# [WORK TO DO]
Copy the listing from the line with "Click the word" to the line with "pyautogui.click(x=427, y=343)", replacing "watermark" with "badge" and leaving everything else unchanged.

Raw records
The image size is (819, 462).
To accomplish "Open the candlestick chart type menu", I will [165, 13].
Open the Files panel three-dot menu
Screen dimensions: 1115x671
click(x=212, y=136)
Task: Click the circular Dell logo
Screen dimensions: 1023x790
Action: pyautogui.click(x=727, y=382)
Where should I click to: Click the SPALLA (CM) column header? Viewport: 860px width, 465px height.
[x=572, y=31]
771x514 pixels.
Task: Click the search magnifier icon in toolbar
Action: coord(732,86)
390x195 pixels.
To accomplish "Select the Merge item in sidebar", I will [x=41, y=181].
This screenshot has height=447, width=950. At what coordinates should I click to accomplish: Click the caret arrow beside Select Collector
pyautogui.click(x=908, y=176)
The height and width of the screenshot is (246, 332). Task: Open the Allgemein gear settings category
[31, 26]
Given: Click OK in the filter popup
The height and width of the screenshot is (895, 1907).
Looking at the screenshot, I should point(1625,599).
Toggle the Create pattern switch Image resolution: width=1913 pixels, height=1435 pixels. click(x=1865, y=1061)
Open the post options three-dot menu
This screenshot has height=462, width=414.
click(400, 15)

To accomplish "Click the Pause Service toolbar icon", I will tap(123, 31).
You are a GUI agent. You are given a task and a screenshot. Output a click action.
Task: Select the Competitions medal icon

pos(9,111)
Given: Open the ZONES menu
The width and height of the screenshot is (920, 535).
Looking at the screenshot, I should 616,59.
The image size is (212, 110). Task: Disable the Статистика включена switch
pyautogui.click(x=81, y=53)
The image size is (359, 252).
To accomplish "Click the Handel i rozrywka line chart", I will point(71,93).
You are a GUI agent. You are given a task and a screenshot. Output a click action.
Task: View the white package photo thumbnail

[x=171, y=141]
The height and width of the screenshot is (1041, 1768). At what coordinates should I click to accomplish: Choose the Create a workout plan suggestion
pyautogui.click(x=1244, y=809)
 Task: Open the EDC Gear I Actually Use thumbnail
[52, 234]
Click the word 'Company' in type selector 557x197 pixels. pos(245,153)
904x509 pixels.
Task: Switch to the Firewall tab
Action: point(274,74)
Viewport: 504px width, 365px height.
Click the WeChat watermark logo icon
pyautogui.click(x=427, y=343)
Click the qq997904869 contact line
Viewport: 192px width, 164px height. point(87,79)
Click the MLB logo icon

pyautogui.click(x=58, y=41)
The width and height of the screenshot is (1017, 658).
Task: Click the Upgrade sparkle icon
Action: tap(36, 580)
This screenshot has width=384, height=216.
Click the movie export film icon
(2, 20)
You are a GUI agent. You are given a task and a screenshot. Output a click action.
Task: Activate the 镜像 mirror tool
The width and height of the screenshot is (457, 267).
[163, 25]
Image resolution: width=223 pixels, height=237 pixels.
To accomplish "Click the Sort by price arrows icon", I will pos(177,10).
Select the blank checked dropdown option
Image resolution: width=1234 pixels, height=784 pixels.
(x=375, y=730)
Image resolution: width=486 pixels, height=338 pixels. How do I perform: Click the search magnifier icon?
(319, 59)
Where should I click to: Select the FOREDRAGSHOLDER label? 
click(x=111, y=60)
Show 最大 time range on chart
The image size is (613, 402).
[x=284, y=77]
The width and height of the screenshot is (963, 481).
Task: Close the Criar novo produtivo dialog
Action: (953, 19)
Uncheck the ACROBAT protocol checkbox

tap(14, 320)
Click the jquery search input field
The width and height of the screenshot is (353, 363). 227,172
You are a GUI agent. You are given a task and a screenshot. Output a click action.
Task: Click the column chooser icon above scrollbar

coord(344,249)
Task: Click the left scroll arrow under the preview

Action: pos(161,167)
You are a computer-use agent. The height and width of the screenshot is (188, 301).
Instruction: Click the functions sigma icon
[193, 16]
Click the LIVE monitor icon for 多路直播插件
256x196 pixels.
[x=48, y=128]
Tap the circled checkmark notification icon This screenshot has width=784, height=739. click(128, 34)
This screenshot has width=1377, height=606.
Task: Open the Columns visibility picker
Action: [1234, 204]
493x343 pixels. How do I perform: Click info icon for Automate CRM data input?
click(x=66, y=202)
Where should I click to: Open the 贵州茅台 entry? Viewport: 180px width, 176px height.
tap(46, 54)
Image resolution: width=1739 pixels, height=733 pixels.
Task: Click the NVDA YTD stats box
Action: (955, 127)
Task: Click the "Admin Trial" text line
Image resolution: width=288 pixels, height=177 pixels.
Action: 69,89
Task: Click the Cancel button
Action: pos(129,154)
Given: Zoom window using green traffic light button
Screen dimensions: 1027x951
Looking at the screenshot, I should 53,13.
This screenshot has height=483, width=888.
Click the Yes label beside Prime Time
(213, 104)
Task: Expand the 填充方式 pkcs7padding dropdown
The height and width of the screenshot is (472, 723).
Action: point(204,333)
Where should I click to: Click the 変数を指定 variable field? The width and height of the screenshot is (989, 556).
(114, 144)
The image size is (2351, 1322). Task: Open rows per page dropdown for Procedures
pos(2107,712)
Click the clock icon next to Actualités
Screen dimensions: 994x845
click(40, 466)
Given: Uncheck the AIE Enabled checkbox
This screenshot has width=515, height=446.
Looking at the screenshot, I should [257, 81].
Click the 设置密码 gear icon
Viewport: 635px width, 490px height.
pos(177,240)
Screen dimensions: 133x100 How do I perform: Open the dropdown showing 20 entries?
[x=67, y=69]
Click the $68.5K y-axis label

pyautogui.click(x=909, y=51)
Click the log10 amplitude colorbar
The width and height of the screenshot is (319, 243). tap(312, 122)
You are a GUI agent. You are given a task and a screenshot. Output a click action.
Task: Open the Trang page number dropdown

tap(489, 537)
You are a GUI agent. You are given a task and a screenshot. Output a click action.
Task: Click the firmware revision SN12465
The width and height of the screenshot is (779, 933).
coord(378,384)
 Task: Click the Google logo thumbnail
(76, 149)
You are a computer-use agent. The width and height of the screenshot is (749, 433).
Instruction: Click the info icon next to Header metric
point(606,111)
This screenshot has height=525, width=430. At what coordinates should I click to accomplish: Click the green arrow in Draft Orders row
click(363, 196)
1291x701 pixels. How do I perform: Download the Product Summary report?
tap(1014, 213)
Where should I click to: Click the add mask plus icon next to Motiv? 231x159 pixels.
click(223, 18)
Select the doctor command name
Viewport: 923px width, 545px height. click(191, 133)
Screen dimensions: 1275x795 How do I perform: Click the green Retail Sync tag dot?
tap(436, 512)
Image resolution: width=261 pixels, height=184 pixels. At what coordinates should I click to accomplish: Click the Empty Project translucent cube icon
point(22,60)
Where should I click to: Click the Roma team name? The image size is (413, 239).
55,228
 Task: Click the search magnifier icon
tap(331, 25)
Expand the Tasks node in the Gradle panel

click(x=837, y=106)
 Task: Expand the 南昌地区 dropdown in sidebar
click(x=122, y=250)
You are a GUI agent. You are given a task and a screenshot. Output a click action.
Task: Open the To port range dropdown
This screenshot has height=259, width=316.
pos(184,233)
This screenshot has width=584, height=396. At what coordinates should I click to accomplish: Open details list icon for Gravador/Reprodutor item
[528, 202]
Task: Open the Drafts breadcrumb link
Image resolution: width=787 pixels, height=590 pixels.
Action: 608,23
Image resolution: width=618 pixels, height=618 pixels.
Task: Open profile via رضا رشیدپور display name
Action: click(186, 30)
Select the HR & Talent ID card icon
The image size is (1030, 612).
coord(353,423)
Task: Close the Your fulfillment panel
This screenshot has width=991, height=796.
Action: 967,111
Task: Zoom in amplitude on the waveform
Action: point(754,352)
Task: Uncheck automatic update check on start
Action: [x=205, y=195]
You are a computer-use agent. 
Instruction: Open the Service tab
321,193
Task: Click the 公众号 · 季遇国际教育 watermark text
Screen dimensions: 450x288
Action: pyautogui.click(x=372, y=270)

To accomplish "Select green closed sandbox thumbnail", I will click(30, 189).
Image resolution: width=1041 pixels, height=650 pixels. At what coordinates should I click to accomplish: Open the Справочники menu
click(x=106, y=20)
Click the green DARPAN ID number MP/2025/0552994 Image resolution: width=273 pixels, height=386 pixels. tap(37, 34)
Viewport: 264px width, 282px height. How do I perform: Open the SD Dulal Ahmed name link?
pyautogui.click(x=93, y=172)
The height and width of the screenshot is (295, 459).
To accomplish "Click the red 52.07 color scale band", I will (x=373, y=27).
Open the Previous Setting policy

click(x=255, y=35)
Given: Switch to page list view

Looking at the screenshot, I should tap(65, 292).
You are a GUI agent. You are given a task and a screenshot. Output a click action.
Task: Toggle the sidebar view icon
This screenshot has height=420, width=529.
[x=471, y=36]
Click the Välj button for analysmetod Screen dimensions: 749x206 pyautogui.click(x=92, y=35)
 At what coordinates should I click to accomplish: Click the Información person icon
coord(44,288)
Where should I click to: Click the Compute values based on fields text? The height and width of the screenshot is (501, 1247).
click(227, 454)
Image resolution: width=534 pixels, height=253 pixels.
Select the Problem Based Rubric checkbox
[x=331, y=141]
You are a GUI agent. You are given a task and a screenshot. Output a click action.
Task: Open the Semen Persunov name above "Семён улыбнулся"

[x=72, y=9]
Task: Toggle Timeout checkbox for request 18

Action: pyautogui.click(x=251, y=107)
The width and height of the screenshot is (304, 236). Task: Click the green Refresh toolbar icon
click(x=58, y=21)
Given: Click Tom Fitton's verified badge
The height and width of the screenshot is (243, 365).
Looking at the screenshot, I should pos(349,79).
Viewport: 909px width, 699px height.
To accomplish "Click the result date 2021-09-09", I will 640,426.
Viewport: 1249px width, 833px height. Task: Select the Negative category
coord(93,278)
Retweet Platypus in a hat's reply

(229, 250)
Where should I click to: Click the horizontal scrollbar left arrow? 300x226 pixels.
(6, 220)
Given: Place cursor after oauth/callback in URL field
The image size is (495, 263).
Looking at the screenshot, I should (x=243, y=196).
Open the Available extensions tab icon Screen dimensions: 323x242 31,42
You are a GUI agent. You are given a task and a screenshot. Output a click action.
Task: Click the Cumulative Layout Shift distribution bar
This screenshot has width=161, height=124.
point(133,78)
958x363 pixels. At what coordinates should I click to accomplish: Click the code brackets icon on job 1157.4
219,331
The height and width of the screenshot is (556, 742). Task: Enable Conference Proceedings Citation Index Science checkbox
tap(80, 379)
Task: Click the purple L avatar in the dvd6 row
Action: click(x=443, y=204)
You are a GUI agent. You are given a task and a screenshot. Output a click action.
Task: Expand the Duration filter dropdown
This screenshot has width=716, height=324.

# [FINAL RESULT]
Click the word 'Company' in type selector 557x197 pixels. pos(245,153)
904x509 pixels.
Task: Switch to the Firewall tab
Action: point(274,74)
Viewport: 504px width, 365px height.
Click the WeChat badge logo icon
pyautogui.click(x=427, y=343)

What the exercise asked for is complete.